I'm using the cut function to split my data in equal bins, it does the job but I'm not happy with the way it returns the values. What I need is the center of the bin not the upper and lower ends.
I've also tried to use cut2{Hmisc} , this gives me the center of each bins, but it divides the range of data in bins that contains the same numbers of observations, rather than being of the same length.

Does anyone have a solution to this?

It's not too hard to make the breaks and labels yourself, with something like this.
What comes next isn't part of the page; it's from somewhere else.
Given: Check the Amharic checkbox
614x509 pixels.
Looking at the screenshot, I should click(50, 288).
Here since the midpoint is a single number, I don't actually return a factor with labels but instead a numeric vector.

cut2 <- function(x, breaks) {
  r <- range(x)
  b <- seq(r[1], r[2], length=2*breaks+1)
  brk <- b[0:breaks*2+1]
  mid <- b[1:breaks*2]
  brk[1] <- brk[1]-0.01
  k <- cut(x, breaks=brk, labels=FALSE)
  mid[k]
}

There's probably a better way to get the bin breaks and midpoints; I didn't think about it very hard.
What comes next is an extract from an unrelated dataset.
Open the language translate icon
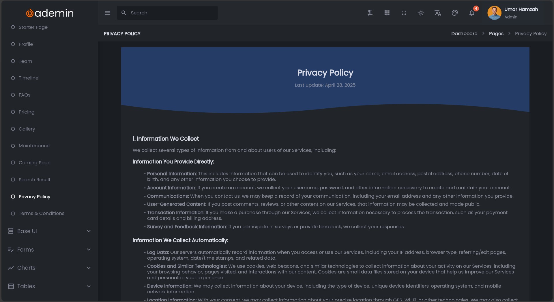 (438, 13)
Note that this answer is different than Joshua's; his gives the median of the data in each bins while this gives the center of each bin.

> head(cut2(x,3))
[1] 16.666667  3.333333 16.666667  3.333333 16.666667 16.666667
> head(ave(x, cut(x,3), FUN=median))
[1] 18  2 18  2 18 18

Use ave like so:

set.seed(21)
x <- sample(0:20, 100, replace=TRUE)
xCenter <- ave(x, cut(x,3), FUN=median)

We can use smart_cut from package cutr :

devtools::install_github("moodymudskipper/cutr")
library(cutr)

Using @Joshua's sample data:

median by interval (same output as @Joshua except it's an ordered factor) :

smart_cut(x,3, "n_intervals", labels= ~ median(.))
# [1] 18 2  18 2  18 18 ...
# Levels: 2 < 11 < 18

center of each interval (same output as @Aaron except it's an ordered factor) :

smart_cut(x,3, "n_intervals", labels= ~ mean(.y))
# [1] 16.67 3.333 16.67 3.333 16.67 16.67 ...
# Levels: 3.333 < 10 < 16.67

mean of values by interval :

smart_cut(x,3, "n_intervals", labels= ~ mean(.))
# [1] 17.48 2.571 17.48 2.571 17.48 17.48 ...
# Levels: 2.571 < 11.06 < 17.48

labels can be a character vector just like in base::cut.default , but it can also be, as it is here, a function of 2 parameters, the first being the values contained in the bin, and the second the cut points of the bin.